Novo Nordisk (NVO -0.71%) released fourth-quarter earnings on Wednesday. While sales weren't horrible -- increasing 8% year over year in local currencies -- the increase missed expectations and long-term guidance wasn't what investors had hoped for, sending shares lower.

Novo Nordisk results: The raw numbers


Q4 2015 Actuals

Q4 2014 Actuals

Growth (YOY)


K$28,876 million

K$24,585 million


Operating Profit

K$11,125 million

K$9,157 million


Earnings Per Share




Note: Numbers in table are in Danish kroner that Novo Nordisk reports in.

What happened with Novo Nordisk this quarter?

  • Revenue increased 8% in local currencies, which is what investors should be focused on. Unlike many other companies that report in U.S. dollars and are therefore hurt by the stronger dollar, Novo Nordisk is helped when U.S. sales in the stronger dollar are converted back to the Danish kroner.
  • Modern insulin Levemir was the top growth driver, increasing 22% year over year in local currencies in the fourth quarter.
  • Growth of Victoza, which had been the darling of Novo Nordisk's portfolio, has begun to slow. Sales grew 10% year over year in local currencies in the fourth quarter. By comparison, Victoza's full-year growth was 18% in local currencies.
  • Victoza, which binds to the GLP-1 receptor to increase insulin production, is in a crowded class, and it appears Novo Nordisk is losing U.S. market share to Eli Lilly's (LLY -1.05%) Trulicity, which was approved in 2014. Eli Lilly now has 11% of the market, cutting into Novo Nordisk's lead that now sits at 56%.
  • Novo Nordisk's newest insulin, Tresiba, has now launched in 39 countries, including the U.S. last month. As the company has found in other countries, getting reimbursement is key to how much of the basal insulin market Tresiba can take. Novo Nordisk stopped selling the drug in Germany last month because it couldn't get an acceptable price for the drug.

What management had to say
Novo Nordisk isn't going to give up on Victoza, especially since it has a once-weekly follow-on GLP-1 drug called semaglutide. "We would like to continue to push Victoza in the U.S. to create the strongest possible platform for when we launch semaglutide," said Novo Nordisk's CEO Lars Rebien Sorensen.

"Levemir growth rates in Europe as well as Japan and Korea was affected by the launch of Tresiba in these markets," Sorensen said. With Tresiba launching in the U.S., investors should keep an eye on how the growth impacts Levemir. Capturing patients away from Sanofi's Toujeo or Lantus is better than having them switch from one Novo Nordisk drug to another. On the plus side, at least Novo Nordisk won't have to compete with Eli Lilly's basal insulin peglispro; the company terminated development of the drug in December.

Looking forward
Novo Nordisk will see a variety of data readouts this year, including more data on semaglutide to support its potential approval and data from a clinical trial in type 1 diabetes patients that will hopefully show Tresiba is safer than its rivals.

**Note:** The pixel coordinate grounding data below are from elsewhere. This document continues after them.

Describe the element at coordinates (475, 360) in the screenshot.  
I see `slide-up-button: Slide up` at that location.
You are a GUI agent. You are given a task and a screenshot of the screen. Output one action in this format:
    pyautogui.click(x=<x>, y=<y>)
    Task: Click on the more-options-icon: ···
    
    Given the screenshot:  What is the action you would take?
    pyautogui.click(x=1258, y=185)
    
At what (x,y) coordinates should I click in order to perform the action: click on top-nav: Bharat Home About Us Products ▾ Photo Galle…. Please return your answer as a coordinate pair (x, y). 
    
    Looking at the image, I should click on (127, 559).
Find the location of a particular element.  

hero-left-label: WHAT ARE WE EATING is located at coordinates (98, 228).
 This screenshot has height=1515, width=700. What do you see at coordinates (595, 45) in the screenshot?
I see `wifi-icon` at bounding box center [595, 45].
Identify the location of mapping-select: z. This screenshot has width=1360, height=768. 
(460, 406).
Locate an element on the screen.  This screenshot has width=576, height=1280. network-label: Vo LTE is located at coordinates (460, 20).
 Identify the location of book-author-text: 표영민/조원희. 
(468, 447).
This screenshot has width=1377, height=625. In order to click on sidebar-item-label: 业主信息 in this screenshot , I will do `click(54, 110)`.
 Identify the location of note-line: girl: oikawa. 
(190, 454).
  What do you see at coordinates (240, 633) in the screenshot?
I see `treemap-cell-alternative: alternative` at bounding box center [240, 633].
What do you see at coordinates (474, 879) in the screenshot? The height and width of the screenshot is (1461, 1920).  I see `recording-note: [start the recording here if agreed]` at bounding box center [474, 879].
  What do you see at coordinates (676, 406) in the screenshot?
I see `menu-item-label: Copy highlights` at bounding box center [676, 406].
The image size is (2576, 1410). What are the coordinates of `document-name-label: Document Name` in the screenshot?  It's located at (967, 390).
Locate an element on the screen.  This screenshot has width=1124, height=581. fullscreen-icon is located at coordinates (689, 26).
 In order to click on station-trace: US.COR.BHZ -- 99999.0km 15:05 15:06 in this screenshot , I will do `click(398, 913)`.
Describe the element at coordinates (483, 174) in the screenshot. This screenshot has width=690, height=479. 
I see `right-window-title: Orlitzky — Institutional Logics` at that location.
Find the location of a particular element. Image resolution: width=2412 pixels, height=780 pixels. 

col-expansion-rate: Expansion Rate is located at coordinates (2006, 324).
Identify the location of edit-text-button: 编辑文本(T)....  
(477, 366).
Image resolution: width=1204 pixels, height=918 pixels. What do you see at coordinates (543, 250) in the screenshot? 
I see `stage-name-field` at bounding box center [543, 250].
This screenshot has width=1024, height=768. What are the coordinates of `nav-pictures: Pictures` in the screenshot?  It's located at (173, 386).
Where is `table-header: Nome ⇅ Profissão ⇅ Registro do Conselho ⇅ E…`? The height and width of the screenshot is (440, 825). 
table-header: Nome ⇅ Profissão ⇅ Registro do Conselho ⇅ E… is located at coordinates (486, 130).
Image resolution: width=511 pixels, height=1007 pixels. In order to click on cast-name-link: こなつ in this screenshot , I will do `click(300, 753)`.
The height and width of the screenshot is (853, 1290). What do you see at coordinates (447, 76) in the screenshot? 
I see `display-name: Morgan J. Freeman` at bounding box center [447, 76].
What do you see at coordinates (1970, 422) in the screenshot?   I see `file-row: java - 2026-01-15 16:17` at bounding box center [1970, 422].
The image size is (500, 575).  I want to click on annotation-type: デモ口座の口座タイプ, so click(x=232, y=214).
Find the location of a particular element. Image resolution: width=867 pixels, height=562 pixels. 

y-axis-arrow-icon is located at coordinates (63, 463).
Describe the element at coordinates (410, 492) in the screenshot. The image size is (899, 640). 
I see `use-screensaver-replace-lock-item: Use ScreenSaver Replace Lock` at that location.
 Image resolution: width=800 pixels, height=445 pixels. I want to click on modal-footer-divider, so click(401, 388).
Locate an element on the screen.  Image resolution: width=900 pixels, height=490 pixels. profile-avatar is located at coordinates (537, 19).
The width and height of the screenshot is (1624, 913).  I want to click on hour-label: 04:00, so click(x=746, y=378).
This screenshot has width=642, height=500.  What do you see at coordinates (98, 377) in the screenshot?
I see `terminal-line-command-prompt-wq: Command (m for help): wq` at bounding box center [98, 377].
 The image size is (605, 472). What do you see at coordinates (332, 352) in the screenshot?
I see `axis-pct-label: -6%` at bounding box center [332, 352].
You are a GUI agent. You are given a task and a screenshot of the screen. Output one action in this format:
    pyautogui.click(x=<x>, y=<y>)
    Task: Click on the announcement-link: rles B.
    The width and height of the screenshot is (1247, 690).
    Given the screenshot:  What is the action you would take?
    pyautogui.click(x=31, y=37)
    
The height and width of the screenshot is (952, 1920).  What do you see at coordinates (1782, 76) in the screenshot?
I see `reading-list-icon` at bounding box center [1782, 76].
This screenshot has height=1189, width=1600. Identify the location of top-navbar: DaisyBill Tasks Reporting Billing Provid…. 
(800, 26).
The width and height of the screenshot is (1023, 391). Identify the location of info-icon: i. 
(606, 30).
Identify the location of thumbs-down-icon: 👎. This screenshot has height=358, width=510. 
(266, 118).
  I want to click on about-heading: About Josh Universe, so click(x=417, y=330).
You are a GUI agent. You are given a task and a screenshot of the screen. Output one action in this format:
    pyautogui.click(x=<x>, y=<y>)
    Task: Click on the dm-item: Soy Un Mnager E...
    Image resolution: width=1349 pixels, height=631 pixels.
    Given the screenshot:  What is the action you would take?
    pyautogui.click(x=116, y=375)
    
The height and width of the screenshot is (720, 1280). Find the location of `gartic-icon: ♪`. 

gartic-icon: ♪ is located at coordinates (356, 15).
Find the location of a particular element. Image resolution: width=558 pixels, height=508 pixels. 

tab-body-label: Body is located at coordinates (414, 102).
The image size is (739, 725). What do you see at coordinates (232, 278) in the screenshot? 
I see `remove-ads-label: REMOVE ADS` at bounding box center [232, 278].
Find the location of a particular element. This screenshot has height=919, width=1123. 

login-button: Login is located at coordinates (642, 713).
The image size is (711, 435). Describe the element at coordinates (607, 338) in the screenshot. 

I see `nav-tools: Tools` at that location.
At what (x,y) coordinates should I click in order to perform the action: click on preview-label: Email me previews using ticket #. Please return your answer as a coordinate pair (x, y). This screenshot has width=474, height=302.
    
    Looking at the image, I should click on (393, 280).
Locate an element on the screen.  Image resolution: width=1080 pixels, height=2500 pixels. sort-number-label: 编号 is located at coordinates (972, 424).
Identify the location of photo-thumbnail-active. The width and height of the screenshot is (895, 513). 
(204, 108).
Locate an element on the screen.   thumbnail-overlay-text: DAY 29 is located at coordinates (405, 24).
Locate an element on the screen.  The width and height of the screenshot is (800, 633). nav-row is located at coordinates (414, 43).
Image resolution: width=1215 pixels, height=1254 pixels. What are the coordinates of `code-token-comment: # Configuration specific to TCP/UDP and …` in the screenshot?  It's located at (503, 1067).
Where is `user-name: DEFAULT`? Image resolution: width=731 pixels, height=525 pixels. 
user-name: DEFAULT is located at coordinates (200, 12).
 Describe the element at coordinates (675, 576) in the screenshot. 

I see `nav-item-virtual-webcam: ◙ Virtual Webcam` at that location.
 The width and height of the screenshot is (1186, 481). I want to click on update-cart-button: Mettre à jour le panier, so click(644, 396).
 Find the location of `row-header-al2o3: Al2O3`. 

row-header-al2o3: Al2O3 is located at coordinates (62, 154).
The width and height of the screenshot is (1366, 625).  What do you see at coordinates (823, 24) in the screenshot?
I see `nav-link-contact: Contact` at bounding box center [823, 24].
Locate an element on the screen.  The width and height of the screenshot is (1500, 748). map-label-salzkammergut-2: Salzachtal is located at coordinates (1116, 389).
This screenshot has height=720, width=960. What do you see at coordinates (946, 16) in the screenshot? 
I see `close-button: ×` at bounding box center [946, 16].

An FDA decision on Xultophy, which is a combination of Tresiba and Victoza, is expected in the third quarter. Since there hasn't been an insulin/GLP-1 drug combination approved in the U.S., Novo Nordisk expects the FDA to convene an advisory committee to discuss the product.

In conjunction with the earnings release, management laid out long-term guidance that implies a substantial slowdown compared to previous growth. From 2012 to 2015, Novo Nordisk managed a 15% growth in operating profit in local currencies, but the new guidance has dialed that back to 10%. Most of the growth in profits will come from sales growth because management doesn't want to cut back on R&D to increase near-term profits.

Even with the expected slowdown in growth, management made it clear that there's still plenty of cash to reinvest and hand back to investors. The board recommended a 28% increase in the dividend, which will be voted on at the company's annual meeting in March.